Default Settings Explanation:
- Given a full dataset size of approximately 3,600,000 records:
- Development Set: By default, a small fraction of the dataset (approximately 1/1440, or about 2500 records) is designated as the development set.
- Validation Set: Similarly, the validation set uses another 1/1440 of the test dataset, also amounting to about 2500 records.
- Labelled Data: Within the development set, a default of 10% (about 250 records) is labelled, allowing for a feasible amount of data to be manually annotated or reviewed for initial model training.
- The output directory is flexible but defaults to the
DATA_DIR
environment variable, which needs to be set prior to execution to ensure smooth operation. - The verbose flag is false by default, aiming to keep the console output minimal unless detailed feedback is necessary for troubleshooting or monitoring purposes.
These settings ensure that the dataset is manageable and optimized for initial phases of model training and evaluation, balancing between computational efficiency and adequate data representation for model performance.
To train or fine-tune models, execute the model_pipeline.py
script with the required parameters:
python src/model_pipeline.py \
--mode transfer \
--ckpt-path /path/to/ckpt \
--nested-splits \
--weak-label-path /path/to/weak/label \
--batch-size 32 \
--learning-rate 2e-5 \
--num-epochs 10 \
--warmup-steps 500 \
--weight-decay 0.01 \
--optim adamw_torch
Options:
- Mode: Set the operation mode (
transfer
,finetune
oreval
). - Ckpt Path: Path to a checkpoint file for model initialization or resumption. If not specified, the script will start from scratch.
- Nested Splits: Enables nested splits and makes run for each split.

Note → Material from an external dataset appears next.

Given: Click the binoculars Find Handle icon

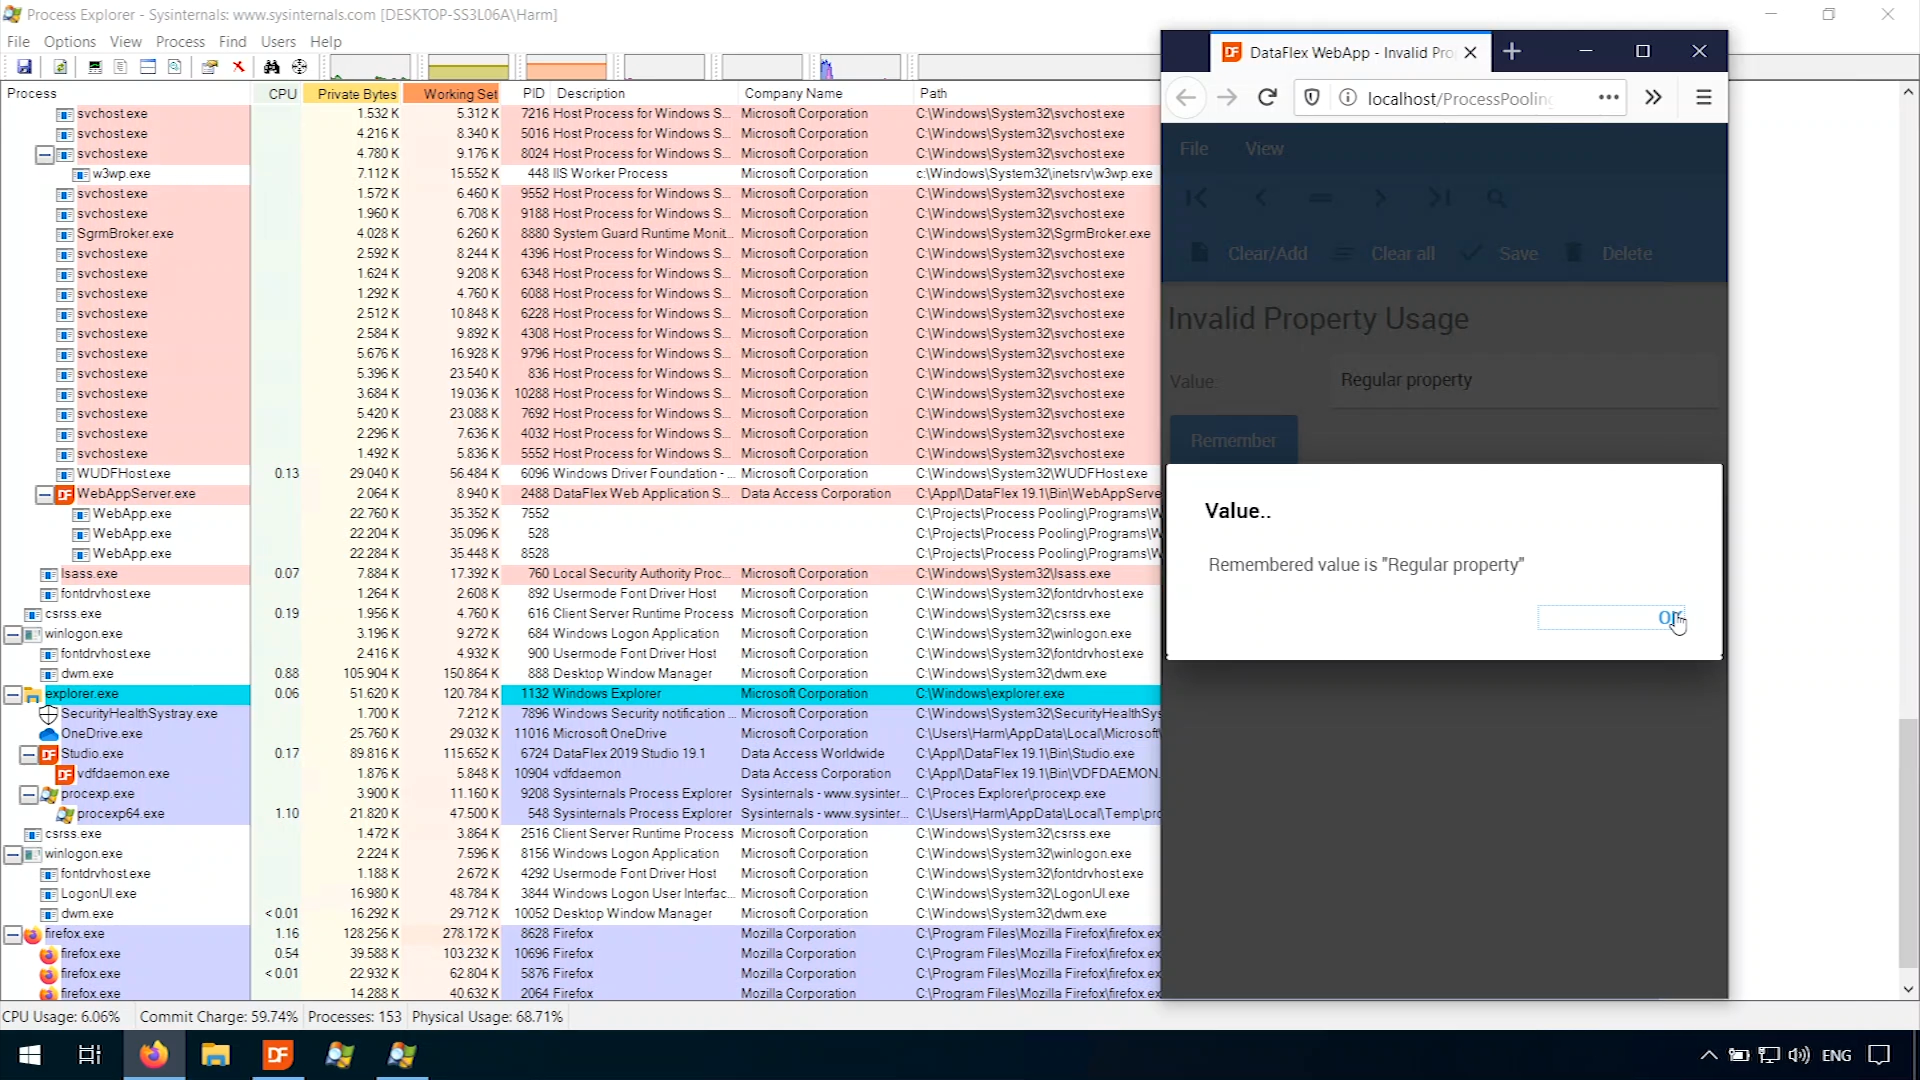Looking at the screenshot, I should 271,67.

If not specified, the script will run on the full dataset.
- Weak Label Path: Path to the weak label data file. Only required for weak label training, if not specified, the script will run in full supervised mode.
- Batch Size: Batch size for training.
- Learning Rate: Learning rate for the optimizer.
- Num Epochs: Number of epochs for the training process.
- Warmup Steps: Number of warmup steps before the main optimization phase.
- Weight Decay: Regularization parameter.
- Optim: Choice of optimizer, default is
adamw_torch
.
For applying weak labels using the weaklabel_pipeline.py
script, specify the model and data paths
correctly:
python src/weaklabel_pipeline.py \
--model-filename /path/to/model.pkl \
--unlabelled-parquet-file-path /path/to/unlabelled/data.parquet \
--verbose
Parameters:
- Model Filename: Path to the file containing the trained model. The model should be a
scikit-learn
model saved in the expected embedding dimension. - Unlabelled Parquet File Path: Path to the unlabelled data file in Parquet format which should be weakly labelled.
- Verbose: Enable verbose output for detailed processing logs.
The notebooks
directory contains Jupyter notebooks that provide detailed insights into the project's development and
evaluation processes:
weak_labeling.ipynb
– Discusses, optimizes, and compares weak labeling approaches.embedding_analysis.ipynb
– Analyzes embeddings and their dimensional reductions.main.ipynb
– Main notebook for EDA, data partitioning, training, and evaluation.
The recommended path is to start with the main notebook and then proceed to the related notebooks for further insights.
The safetensors of each model experiment can be downloaded from OneDrive with a FHNW account. The folders are accordingly named and contain the experiment configurations.